Cassius: That’s excellent, and it connects directly to an article I regularly cite. Since you mentioned Christopher Hitchens, let’s stay in that firmament and go to Richard Dawkins. He has an article on edge.org from 2014 under the title “What Scientific Idea Is Ready for Retirement?” and his answer is essentialism. Let me read the opening paragraph: “What I’ve called the tyranny of the discontinuous mind stems from Plato, with his characteristically Greek geometer’s view of things. For Plato, a circle or a right angle were ideal forms, definable mathematically but never realized in practice. A circle drawn in the sand was an imperfect approximation to the ideal Platonic circle hanging in some abstract space. That works for geometric shapes like circles, but essentialism has been applied to living things. Ernst Mayr blamed this for humanity’s late discovery of evolution, as late as the 19th century. If, like Aristotle, you treat all flesh-and-blood rabbits as imperfect approximations to an ideal Platonic rabbit, it won’t occur to you that rabbits might have evolved from a non-rabbit ancestor and might evolve into a non-rabbit descendant. If you think that the essence of rabbitness is prior to the existence of rabbits — whatever ‘prior to’ might mean, and that’s nonsense in itself — evolution is not an idea that will spring readily to your mind, and you may resist when somebody else suggests it.” That is exactly the point Joshua just made, and it’s not only us talking today who think this is important — it can be traced directly back to Plato and Aristotle, and it’s a shame we can’t get more people who discuss the history of bad philosophy to talk about Epicurus’s reaction against it. But that’s our job, to some extent. There is no realm of perfect forms that everything else stems from. In an Epicurean universe there is no prime mover, no supernatural creator, no center of the universe, no absolute perspective that is the only correct one.
Joshua: I want to take another tangent, if you’ll indulge me — the Fermi Paradox and a proposed solution to it called the dark forest theory.
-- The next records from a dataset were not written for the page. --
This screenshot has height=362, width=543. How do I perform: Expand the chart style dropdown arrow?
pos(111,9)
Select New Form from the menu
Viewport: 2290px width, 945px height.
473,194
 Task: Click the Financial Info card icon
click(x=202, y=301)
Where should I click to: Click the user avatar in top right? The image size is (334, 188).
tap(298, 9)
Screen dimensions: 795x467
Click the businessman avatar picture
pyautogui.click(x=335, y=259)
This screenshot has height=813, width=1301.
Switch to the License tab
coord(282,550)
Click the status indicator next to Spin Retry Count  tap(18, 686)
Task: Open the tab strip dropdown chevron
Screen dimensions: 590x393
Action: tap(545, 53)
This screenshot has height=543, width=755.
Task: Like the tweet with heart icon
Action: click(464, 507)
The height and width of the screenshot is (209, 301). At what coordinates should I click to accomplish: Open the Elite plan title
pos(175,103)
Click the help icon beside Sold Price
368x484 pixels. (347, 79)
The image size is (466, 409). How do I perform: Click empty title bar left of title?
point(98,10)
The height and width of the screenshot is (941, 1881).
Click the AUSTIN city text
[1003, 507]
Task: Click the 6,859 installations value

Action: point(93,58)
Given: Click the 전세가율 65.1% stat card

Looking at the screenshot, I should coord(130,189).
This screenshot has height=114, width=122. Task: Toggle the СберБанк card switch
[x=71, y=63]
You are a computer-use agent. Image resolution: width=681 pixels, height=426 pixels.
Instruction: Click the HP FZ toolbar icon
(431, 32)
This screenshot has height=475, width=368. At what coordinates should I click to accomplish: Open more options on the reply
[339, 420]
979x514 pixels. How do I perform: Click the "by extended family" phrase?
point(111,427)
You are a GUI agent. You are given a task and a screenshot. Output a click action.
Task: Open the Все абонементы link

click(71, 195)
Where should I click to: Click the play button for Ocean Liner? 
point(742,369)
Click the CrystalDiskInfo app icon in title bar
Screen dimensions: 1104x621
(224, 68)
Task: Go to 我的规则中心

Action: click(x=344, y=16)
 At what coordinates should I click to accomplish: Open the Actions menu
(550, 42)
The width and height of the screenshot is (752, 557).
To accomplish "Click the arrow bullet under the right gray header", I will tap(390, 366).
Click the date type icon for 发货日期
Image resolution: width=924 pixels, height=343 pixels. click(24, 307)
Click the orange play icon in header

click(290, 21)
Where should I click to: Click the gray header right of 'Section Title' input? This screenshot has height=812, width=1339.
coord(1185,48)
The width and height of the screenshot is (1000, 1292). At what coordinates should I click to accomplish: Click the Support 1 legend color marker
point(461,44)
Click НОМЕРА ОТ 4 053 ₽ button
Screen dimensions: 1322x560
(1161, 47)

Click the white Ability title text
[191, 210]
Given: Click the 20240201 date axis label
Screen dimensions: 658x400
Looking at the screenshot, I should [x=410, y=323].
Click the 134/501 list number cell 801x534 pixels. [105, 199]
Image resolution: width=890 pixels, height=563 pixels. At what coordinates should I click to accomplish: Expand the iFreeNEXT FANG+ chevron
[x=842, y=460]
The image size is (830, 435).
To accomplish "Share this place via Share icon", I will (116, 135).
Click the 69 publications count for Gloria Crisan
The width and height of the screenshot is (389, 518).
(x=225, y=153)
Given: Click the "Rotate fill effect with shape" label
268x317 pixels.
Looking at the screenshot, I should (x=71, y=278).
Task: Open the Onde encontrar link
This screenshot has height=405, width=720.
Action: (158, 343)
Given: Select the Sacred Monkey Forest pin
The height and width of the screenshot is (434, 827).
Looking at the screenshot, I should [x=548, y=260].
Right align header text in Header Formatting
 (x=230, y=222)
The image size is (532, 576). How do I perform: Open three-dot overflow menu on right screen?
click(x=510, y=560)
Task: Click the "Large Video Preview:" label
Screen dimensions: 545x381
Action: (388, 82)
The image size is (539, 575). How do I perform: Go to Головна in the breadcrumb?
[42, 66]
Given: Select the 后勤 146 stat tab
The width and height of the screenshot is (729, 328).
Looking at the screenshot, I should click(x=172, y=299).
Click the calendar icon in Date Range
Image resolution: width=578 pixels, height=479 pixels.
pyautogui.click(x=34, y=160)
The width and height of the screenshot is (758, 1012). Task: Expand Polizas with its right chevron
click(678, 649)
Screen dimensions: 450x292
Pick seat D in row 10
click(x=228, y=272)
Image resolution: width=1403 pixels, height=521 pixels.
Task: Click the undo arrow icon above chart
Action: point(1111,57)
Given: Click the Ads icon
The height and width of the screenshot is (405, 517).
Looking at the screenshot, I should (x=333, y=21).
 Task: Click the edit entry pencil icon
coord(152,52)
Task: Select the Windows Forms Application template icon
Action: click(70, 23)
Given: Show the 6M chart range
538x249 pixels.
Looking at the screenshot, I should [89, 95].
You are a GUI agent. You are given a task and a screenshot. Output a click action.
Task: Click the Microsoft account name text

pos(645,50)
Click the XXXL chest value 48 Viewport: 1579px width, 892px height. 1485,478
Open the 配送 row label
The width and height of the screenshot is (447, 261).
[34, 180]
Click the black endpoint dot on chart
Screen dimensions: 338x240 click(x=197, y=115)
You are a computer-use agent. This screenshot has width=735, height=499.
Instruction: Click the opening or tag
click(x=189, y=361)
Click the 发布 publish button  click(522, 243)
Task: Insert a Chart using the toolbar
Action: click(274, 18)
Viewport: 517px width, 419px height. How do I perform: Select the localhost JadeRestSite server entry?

The Fermi Paradox arises when you think about how vast space is, how many potential inhabited worlds there might be, and how long we’ve been looking for extraterrestrial life with quite advanced equipment, and yet we can’t find a thing. One proposed solution is the dark forest theory, which comes from a science fiction trilogy by an author named Liu Cixin — spelled C-I-X-I-N, Liu: L-I-U. The three books are The Three-Body Problem, The Dark Forest, and Death’s End. The dark forest theory says there is life in the universe and it is widespread, but we haven’t seen it because when a civilization gets far enough advanced and recognizes the danger it’s in, it hides. The reason we don’t see signatures of life or receive radio signals from other worlds is because they don’t want us to know they exist — because the minute you light up in the dark forest, you become a target.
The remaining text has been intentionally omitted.